*** MATERIAL SHOWN Section Begins ***

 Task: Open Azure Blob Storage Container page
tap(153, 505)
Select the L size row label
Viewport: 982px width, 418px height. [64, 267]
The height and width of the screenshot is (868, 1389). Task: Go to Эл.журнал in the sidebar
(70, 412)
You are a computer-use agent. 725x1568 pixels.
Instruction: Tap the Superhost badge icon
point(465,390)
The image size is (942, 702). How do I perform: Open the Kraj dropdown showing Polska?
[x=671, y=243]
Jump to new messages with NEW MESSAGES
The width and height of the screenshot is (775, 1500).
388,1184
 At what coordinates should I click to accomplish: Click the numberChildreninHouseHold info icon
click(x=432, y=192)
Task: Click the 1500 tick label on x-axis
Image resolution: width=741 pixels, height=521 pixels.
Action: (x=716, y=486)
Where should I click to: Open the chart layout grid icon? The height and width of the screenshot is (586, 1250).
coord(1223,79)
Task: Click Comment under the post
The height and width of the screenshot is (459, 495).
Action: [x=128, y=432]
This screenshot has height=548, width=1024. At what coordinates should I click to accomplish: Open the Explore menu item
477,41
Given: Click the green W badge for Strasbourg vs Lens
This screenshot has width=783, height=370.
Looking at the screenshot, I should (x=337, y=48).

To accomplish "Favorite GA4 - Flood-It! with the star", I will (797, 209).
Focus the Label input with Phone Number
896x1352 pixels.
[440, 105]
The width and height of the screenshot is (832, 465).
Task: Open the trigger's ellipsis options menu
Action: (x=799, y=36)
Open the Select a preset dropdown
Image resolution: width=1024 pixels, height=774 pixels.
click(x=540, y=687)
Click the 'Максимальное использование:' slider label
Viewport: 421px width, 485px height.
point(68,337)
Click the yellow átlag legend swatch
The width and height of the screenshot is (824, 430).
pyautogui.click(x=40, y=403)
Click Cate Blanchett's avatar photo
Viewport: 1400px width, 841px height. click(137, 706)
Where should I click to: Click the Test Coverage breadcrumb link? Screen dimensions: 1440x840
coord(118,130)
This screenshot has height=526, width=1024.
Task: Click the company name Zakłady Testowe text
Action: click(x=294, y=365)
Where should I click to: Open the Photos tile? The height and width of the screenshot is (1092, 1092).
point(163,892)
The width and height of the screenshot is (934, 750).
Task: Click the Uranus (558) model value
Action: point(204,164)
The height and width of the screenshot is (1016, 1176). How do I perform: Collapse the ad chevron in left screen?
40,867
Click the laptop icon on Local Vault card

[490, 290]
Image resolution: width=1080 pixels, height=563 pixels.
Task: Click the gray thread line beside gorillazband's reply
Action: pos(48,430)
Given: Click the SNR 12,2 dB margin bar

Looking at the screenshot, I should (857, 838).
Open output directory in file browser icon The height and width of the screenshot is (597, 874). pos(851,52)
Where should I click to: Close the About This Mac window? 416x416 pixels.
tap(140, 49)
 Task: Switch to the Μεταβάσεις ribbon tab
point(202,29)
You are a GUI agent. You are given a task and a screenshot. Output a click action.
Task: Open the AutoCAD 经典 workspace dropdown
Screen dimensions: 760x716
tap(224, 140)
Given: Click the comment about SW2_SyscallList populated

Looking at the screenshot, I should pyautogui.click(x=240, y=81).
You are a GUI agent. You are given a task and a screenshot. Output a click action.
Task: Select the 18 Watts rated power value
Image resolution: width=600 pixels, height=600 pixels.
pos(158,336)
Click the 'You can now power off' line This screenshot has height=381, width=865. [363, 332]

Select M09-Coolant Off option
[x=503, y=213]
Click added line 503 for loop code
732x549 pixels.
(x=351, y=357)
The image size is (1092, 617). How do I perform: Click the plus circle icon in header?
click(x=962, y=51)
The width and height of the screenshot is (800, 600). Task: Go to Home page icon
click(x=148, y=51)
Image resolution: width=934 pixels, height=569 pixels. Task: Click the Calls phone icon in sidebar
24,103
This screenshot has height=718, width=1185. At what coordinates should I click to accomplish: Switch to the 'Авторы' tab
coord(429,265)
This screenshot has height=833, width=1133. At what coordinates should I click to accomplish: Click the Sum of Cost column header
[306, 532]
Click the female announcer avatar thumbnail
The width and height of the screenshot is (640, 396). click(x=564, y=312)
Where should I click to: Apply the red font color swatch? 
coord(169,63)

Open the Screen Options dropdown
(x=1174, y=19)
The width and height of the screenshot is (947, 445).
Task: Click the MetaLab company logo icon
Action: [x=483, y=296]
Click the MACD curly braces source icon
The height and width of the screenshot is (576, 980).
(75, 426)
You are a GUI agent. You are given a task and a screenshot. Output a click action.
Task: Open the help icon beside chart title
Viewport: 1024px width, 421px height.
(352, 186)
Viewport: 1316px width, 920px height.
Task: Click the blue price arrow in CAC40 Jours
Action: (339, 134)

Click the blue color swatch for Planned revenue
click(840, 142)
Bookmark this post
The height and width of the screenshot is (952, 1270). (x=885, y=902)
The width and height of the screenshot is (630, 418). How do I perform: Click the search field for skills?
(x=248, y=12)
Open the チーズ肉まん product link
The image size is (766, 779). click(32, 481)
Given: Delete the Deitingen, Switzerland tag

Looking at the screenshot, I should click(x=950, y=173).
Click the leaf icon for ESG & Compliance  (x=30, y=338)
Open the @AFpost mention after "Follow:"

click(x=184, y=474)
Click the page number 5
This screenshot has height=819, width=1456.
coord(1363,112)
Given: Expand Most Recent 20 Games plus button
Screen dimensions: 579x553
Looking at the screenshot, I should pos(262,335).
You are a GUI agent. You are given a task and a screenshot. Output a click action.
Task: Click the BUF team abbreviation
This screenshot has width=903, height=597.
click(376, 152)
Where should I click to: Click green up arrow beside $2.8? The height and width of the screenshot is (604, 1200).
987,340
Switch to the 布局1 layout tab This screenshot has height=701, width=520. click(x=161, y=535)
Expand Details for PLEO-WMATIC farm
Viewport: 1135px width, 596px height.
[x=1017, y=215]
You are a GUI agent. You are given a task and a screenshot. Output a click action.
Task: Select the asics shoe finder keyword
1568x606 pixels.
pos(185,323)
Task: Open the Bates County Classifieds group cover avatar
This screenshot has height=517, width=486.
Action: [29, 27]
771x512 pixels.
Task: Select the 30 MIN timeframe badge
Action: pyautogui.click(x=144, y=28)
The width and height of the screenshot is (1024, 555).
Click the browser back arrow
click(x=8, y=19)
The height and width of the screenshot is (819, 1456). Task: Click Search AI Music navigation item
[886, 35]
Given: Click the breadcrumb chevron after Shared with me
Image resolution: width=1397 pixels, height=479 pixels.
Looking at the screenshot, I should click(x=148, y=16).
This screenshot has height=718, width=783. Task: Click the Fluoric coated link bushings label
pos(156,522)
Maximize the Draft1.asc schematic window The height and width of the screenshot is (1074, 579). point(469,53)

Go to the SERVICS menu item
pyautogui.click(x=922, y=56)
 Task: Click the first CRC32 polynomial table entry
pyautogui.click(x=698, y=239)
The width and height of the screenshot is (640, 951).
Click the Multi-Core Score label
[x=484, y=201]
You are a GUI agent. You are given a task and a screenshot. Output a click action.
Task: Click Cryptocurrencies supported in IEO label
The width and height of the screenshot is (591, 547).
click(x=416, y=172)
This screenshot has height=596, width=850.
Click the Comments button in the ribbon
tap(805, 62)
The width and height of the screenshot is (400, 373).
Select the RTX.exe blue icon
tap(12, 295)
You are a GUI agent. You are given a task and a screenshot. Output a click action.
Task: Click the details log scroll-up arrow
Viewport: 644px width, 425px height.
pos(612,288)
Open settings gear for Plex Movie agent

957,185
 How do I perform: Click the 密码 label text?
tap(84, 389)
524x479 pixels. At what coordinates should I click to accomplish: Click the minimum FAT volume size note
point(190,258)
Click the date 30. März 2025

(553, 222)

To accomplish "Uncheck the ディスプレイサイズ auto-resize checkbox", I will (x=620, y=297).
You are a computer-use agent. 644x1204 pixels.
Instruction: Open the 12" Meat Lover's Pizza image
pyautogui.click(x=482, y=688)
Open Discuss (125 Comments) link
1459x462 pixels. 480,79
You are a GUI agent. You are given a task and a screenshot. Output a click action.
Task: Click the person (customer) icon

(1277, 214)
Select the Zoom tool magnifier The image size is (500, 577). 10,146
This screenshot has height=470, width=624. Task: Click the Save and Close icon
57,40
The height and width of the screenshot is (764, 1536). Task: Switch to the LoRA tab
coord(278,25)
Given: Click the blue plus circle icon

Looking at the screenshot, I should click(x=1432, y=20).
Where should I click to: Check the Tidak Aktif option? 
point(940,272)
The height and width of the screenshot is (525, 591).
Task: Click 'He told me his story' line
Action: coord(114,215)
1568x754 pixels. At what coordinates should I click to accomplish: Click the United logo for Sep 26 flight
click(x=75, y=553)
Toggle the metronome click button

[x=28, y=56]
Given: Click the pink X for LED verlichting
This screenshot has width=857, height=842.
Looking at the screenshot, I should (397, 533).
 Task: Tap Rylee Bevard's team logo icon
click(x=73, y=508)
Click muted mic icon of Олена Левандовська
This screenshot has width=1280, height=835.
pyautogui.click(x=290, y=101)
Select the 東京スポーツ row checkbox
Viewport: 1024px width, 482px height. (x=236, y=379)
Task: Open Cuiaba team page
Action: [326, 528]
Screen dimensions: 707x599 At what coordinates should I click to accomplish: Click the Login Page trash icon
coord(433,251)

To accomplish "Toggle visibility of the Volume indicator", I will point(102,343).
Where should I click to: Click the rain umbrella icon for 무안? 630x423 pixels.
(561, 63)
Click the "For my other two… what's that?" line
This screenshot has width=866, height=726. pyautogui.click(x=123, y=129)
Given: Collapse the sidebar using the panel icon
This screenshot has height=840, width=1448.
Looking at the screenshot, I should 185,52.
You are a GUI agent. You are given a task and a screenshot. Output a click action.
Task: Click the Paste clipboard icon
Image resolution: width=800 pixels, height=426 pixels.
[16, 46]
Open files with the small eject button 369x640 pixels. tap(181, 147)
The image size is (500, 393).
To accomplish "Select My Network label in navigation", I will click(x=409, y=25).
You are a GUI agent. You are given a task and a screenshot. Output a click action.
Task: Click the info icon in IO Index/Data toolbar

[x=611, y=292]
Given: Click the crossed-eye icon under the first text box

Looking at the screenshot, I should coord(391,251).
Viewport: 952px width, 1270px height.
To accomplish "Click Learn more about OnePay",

*** MATERIAL SHOWN Section Ends ***

• _EXERCISE BRIEF_: Among the entries above, find the line with "This screenshot has height=548, width=1024." and the line with "Focus the Label input with Phone Number"; give again exactly these two lines and all lines between them.

• _RESULT OF THE EXERCISE_:
This screenshot has height=548, width=1024. At what coordinates should I click to accomplish: Open the Explore menu item
477,41
Given: Click the green W badge for Strasbourg vs Lens
This screenshot has width=783, height=370.
Looking at the screenshot, I should (x=337, y=48).

To accomplish "Favorite GA4 - Flood-It! with the star", I will (797, 209).
Focus the Label input with Phone Number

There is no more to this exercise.